Questa settimana, nelle Filippine le offerte di billette 5SP sono state a 450-455 $/t CFR, in calo di 5 $/t su base settimanale. «Gli accordi sono quasi assenti e anche le offerte d'acquisto sono rare», ha commentato una fonte di Manila. Il livello negoziabile è stato valutato a 445-450 $/t CFR.
I prezzi delle billette 3SP provenienti dalla Cina, invece, si attestano a 450 $/t CFR. Tuttavia, dopo la vendita di 40.000 tonnellate di billette 5SP iraniane conclusasi la settimana scorsa non sono stati segnalati nuovi accordi. «Per me, anche 450 $/t CFR è un prezzo troppo alto, accettabile solo in casi di estrema necessità», ha dichiarato un trader asiatico. Il prezzo indicativo per le billette 3SP iraniane in Indonesia si colloca a 445 $/t CFR, ma le reali offerte d'acquisto dai principali acquirenti del Sudest Asiatico sono nettamente inferiori.

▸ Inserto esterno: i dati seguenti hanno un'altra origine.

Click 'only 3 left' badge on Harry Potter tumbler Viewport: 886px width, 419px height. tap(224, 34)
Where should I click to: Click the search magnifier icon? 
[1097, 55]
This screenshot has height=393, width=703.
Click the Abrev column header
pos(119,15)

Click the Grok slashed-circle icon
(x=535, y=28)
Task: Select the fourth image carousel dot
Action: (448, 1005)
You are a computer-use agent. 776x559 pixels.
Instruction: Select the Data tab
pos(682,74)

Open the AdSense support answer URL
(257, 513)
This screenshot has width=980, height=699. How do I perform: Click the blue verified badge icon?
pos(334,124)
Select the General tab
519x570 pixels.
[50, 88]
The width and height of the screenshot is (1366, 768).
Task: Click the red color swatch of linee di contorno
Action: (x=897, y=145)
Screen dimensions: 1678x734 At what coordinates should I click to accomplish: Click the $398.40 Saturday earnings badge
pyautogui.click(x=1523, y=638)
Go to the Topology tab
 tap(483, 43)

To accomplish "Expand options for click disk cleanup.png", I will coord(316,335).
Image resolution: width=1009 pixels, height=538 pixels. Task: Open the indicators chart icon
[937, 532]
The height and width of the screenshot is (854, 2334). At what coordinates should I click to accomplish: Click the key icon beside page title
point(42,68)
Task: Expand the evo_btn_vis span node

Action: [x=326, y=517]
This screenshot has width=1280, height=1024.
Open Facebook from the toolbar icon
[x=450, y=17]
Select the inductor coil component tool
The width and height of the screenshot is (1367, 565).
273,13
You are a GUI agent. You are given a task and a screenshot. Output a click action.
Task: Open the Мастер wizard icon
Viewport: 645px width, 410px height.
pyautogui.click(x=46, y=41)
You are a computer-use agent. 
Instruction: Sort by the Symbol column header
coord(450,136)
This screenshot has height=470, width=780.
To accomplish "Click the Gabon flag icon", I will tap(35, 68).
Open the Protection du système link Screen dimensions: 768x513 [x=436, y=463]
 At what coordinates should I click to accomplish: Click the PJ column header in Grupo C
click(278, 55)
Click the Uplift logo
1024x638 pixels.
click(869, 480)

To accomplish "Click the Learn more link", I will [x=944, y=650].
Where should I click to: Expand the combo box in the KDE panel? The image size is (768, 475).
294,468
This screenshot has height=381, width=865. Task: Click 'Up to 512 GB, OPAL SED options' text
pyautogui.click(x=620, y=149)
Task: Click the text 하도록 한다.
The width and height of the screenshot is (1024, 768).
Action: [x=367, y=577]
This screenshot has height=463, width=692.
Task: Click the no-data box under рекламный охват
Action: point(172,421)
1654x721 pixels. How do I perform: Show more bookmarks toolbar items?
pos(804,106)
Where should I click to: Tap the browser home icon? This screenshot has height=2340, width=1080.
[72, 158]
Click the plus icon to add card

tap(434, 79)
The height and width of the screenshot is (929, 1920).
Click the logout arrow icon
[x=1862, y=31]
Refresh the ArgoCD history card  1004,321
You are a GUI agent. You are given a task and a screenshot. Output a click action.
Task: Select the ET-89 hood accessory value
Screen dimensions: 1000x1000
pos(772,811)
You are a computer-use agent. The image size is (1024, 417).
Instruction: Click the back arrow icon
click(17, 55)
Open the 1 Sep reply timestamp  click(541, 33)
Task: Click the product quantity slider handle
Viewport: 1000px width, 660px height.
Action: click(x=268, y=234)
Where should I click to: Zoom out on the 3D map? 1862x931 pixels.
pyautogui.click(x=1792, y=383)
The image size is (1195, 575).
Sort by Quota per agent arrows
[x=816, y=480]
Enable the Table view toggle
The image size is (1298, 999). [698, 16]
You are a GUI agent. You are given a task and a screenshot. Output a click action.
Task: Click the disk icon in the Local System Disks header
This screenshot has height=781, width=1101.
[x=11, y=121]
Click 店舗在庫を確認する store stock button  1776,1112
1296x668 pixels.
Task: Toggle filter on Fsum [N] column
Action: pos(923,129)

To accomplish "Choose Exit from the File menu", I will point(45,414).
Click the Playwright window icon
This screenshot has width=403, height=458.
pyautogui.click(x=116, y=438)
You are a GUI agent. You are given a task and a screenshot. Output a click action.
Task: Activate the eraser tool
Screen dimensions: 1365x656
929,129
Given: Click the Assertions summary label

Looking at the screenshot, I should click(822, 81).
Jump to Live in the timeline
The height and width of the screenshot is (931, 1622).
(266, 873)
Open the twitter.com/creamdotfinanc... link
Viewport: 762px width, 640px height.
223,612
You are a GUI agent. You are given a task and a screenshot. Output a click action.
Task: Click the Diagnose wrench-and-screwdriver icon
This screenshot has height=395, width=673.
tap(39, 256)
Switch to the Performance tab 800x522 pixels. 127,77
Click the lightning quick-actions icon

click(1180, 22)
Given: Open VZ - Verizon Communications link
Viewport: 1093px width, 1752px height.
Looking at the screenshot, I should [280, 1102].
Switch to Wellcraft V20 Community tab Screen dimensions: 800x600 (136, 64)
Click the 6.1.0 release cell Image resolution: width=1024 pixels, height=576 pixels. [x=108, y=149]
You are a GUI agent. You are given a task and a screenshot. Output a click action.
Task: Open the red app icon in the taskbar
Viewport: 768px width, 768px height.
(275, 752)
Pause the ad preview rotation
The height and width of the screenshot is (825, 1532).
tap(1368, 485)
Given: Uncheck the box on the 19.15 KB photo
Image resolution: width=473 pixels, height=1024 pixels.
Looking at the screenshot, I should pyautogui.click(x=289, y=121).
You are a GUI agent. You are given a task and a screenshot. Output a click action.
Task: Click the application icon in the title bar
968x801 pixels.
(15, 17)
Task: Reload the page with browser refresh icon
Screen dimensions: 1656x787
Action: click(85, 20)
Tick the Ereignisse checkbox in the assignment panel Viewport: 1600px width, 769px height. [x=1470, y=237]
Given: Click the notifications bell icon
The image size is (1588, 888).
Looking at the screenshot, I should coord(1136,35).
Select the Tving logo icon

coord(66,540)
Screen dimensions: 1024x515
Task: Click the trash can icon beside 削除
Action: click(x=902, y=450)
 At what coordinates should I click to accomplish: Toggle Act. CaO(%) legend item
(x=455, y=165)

Per esempio, sono stati segnalati alcuni accordi per le billette 3SP provenienti dalla Russia conclusi a Taiwan circa 10 giorni fa a 430 $/t CFR. «Questo prezzo è davvero basso. Se si è riusciti a concludere una prenotazione a questo livello, è ovvio che gli acquirenti proporranno offerte inferiori. Perché pagare di più?», ha dichiarato un trader di Singapore.
Il prezzo di riferimento di SteelOrbis per le billette importate nel Sudest Asiatico si attesta a 445-450 $/t CFR, in calo di 7,5 $/t rispetto alla settimana scorsa.